Annual Measure 2.2 addresses the resolution of Federal Sector hearings within 180 days. Although the targets and final goal reflect the agency’s commitment to continue the timely handling of Federal Sector hearings, our results compared to the annual targets have been difficult to maintain since fiscal year 2006, when the target rose to 50%. The annual target remains 50% through fiscal year 2009 and then rises from 52% for fiscal year 2010 to 54% as a final goal for fiscal year 2012. Our efforts to achieve this goal have become more difficult because of increasing workloads and decreasing staff, as well as greater attention being focused on enhancing the quality of hearings. At the end of fiscal year 2009, we resolved 40.6% of the hearings within 180 days or fewer. We will renew efforts to try to achieve the annual targets.
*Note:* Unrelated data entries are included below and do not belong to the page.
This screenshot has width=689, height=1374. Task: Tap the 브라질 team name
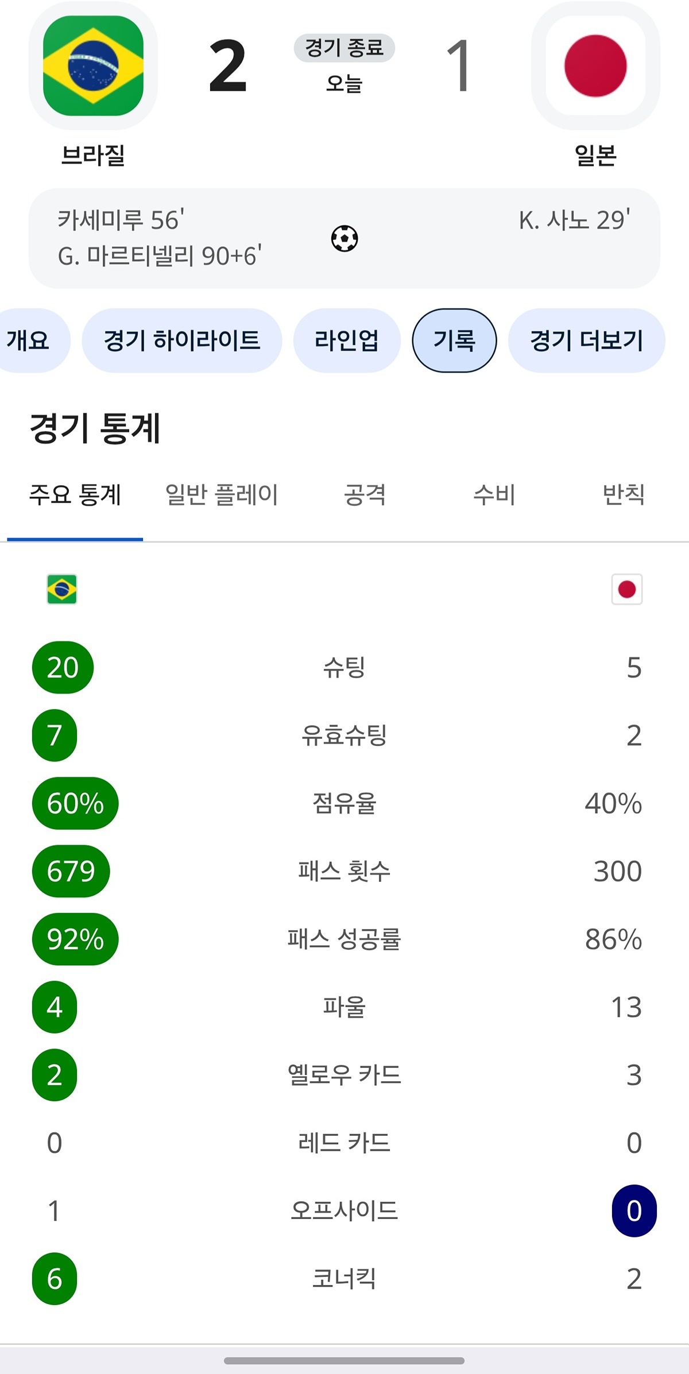93,155
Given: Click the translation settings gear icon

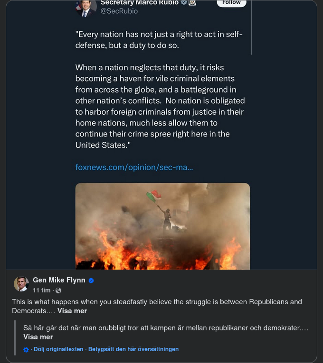Looking at the screenshot, I should click(27, 350).
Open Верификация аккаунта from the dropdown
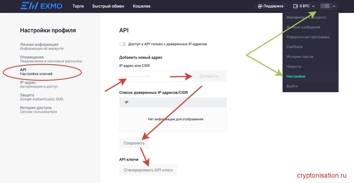Viewport: 354px width, 183px height. (x=306, y=17)
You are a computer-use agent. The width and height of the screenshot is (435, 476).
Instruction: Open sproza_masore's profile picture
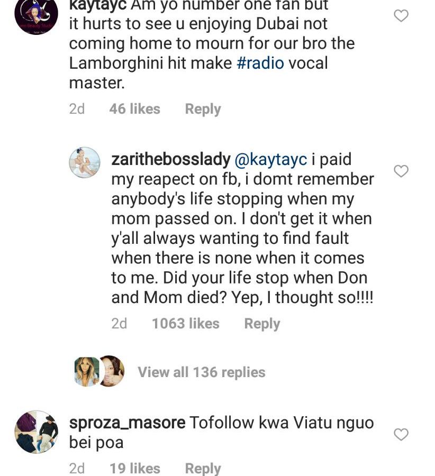point(36,432)
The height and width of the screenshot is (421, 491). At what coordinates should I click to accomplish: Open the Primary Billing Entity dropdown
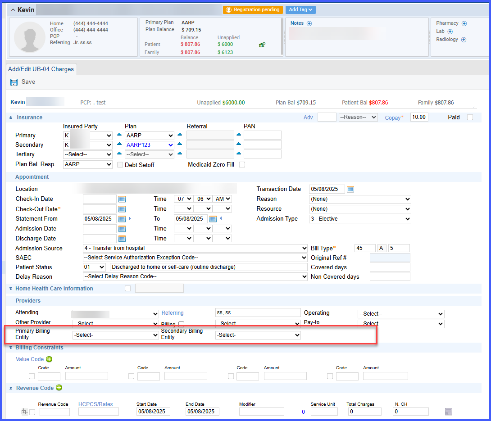pos(116,335)
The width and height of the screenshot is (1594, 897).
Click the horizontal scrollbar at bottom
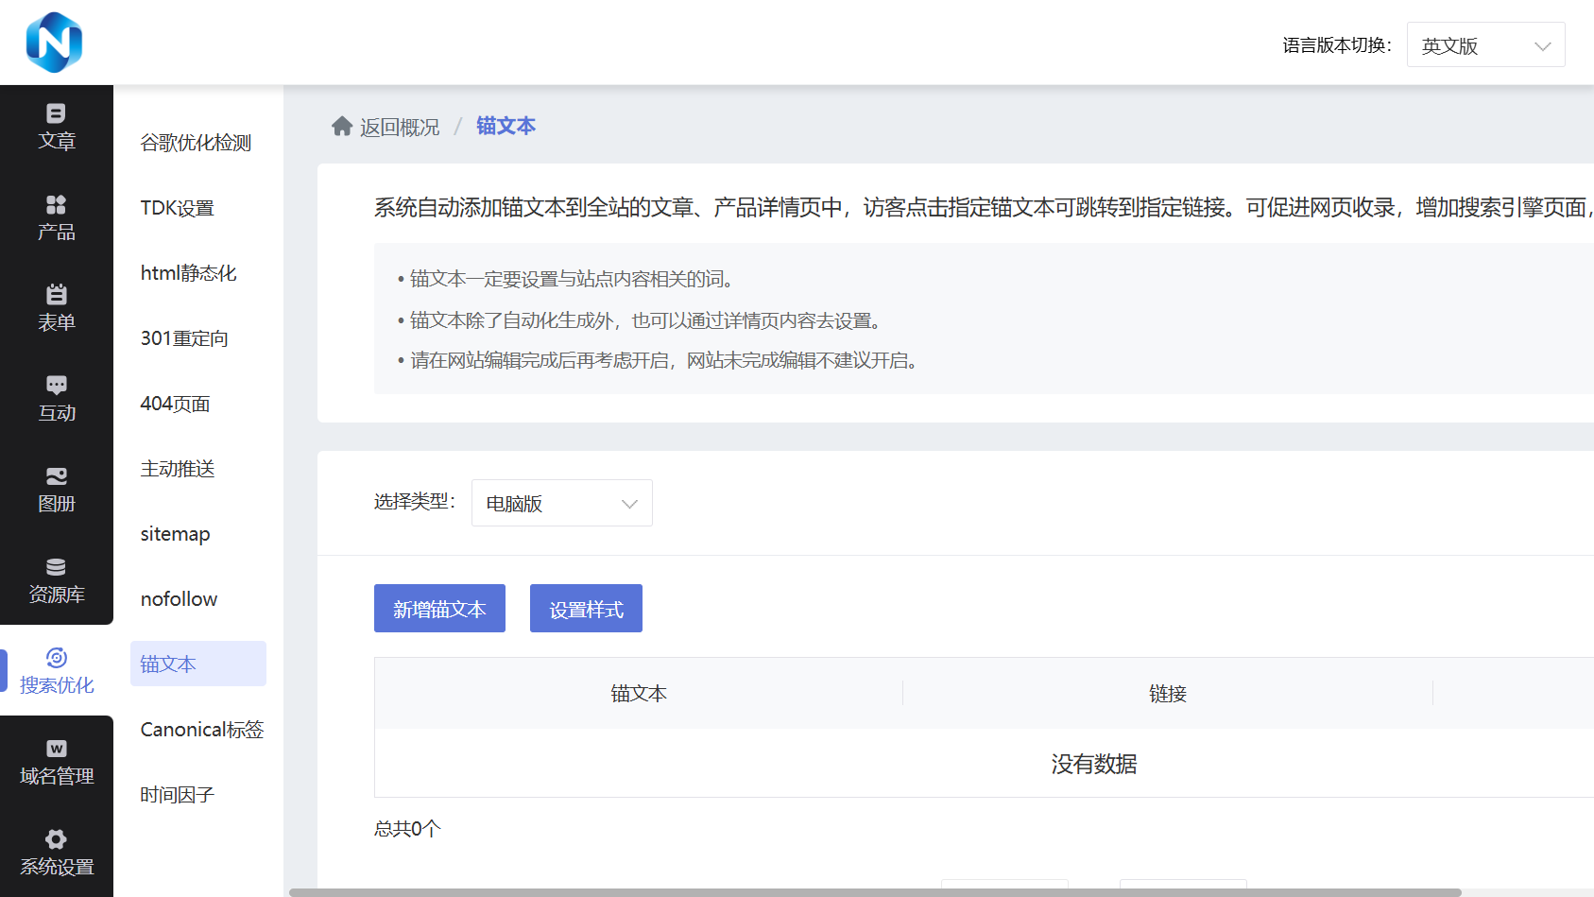(875, 892)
Annual Measure 2.3 addresses the resolution of Federal Sector appeals within 180 days or fewer. The annual targets for this measure have consistently increased and the agency has been able to achieve them every year. In fiscal year 2009, we continued this successful effort with the agency resolving 65% of its appeals within 180 days or fewer, exceeding the 64% target. We will continue to increase the proportion of appeals resolved within the time frame, as we move toward our 70% final goal in fiscal year 2012.

Annual Measure 2.4 At least 93% of investigative files meet established criteria for quality by FY 2012.
  2007 2008 2009 2010 2011 2012
Target 88% 90% 90% 91% 92% 93%
Results 93.5% 97.0% 95.1%      

Annual Measure 2.4 ensures that investigative files meet quality standards. A large proportion of sampled investigative files are reviewed to determine whether they meet two critical quality criteria: 1) the appropriate charge categorization and file documentation supports the actions taken; and, 2) the resolution of the charge is supported. This measure is intended to ensure that we do not complete our work quickly at the expense of performing our work well. The annual targets for this measure have increased since the baseline was established in fiscal year 2005 and we have exceeded these targets each year. In fiscal year 2009, 95.1% of investigative files met the requisite quality standards, exceeding the established annual target.
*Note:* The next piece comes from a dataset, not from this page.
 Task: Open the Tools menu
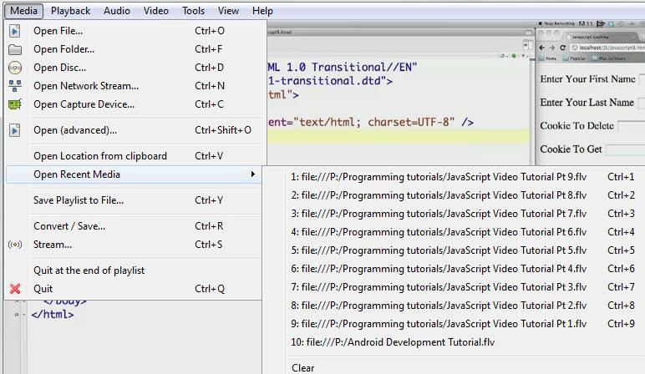coord(193,11)
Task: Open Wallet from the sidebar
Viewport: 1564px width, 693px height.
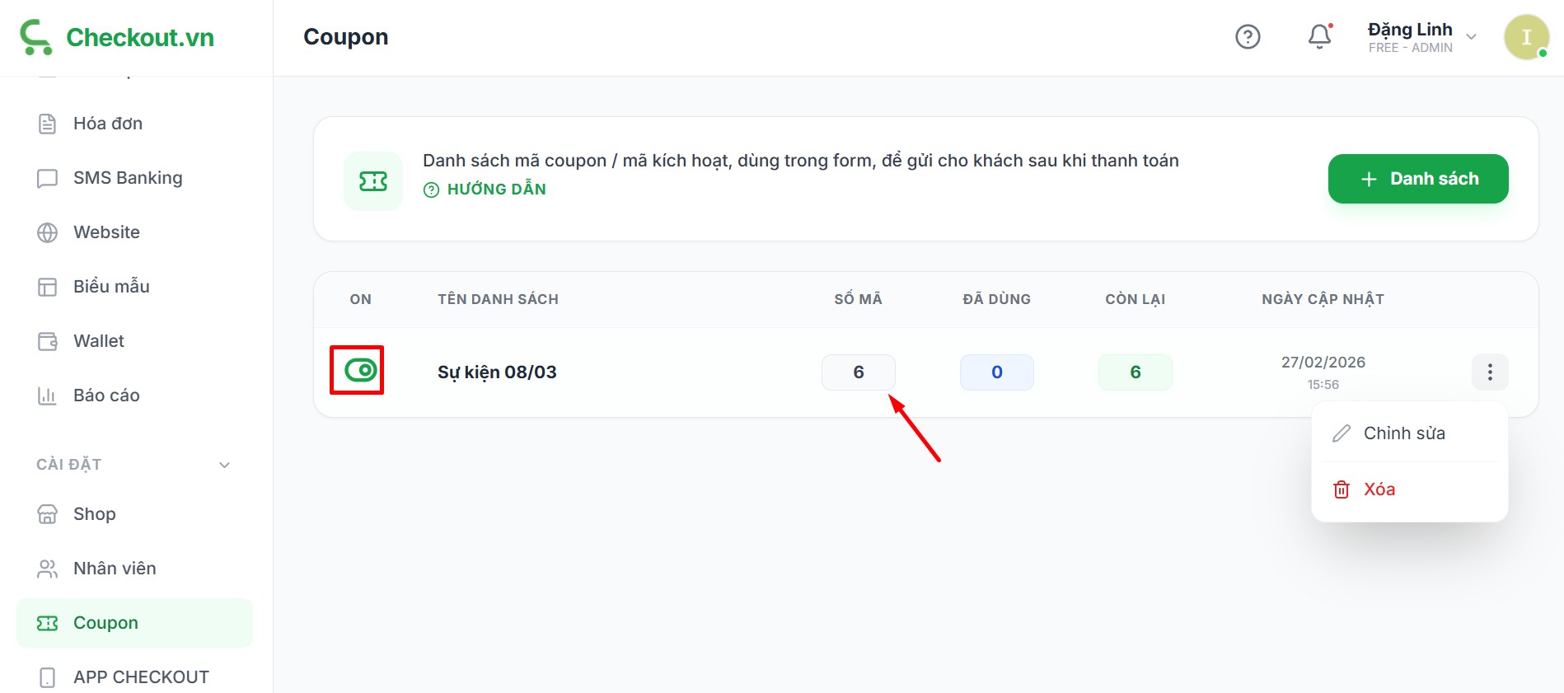Action: point(98,341)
Annual Measure 2.5 At least 95% of respondents and charging parties report confidence in EEOC’s private sector mediation/ADR program by FY 2012.
  2007 2008 2009 2010 2011 2012
Target 90% 91% 92% 93% 94% 95%
Results 95.8% 96.5% 96%      

Annual Measure 2.5 focuses on the EEOC’s mediation/ADR program. We recognize that the public’s confidence in our mediation program has a significant impact on its perception of the EEOC as a whole. We obtain results for this measure by surveying participants in the EEOC’s mediation program and tabulating responses about their confidence in using the program. This measure has been used by the agency since 2004, so we have significant trend data upon which to base our targets. The confidence level in this program is consistently high. With the recent modifications of the Strategic Plan, we enhanced the targets for this measure each year. The EEOC believes a high level of confidence helps to convince participants, particularly company representatives, of the value of alternative dispute resolution. As of the end of fiscal year 2009, 96% of all participants would return to EEOC’s mediation program in the future.
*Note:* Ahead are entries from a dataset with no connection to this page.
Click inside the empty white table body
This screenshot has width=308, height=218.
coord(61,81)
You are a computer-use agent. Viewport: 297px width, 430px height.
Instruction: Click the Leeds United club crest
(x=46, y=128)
Annual Measure 2.6 At least 90% of EEOC lawsuits are successfully resolved during the period ending in FY 2012.
  2007 2008 2009 2010 2011 2012
Target 90% 90% 90% 90% 90% 90%
Results 91.5% 91.2% 90.3%      

Annual Measure 2.6 places a premium on maintaining the high level of successful resolutions in our litigation program. Successful resolutions include cases decided by favorable court order and those concluded through a consent decree or a settlement agreement in litigation. Achieving success on this measure ensures that we have continued to exercise our prosecutorial discretion responsibly, while allowing us to take on challenging issues and litigate complex cases, including cases of systemic discrimination. Based on the results of a three-year weighted average (fiscal year 2007 to fiscal year 2009), the EEOC’s litigation success rate was 90.3% at the end of fiscal year 2009 – slightly above the target.

Collaborative FEPA Measure Contributing to EEOC Goals

As noted earlier, we have been working in collaboration with state and local Fair Employment Practices Agencies (FEPAs) to identify and recommend a potential measure that could assess the FEPAs’ contribution toward achieving EEOC’s strategic goal and mission. This cooperative effort with the FEPAs will enhance our relationships and our mutual interests in improving the enforcement of our respective employment discrimination laws. The recommendation is still pending approval and will be reviewed as part of the agency’s overall Strategic Plan review process.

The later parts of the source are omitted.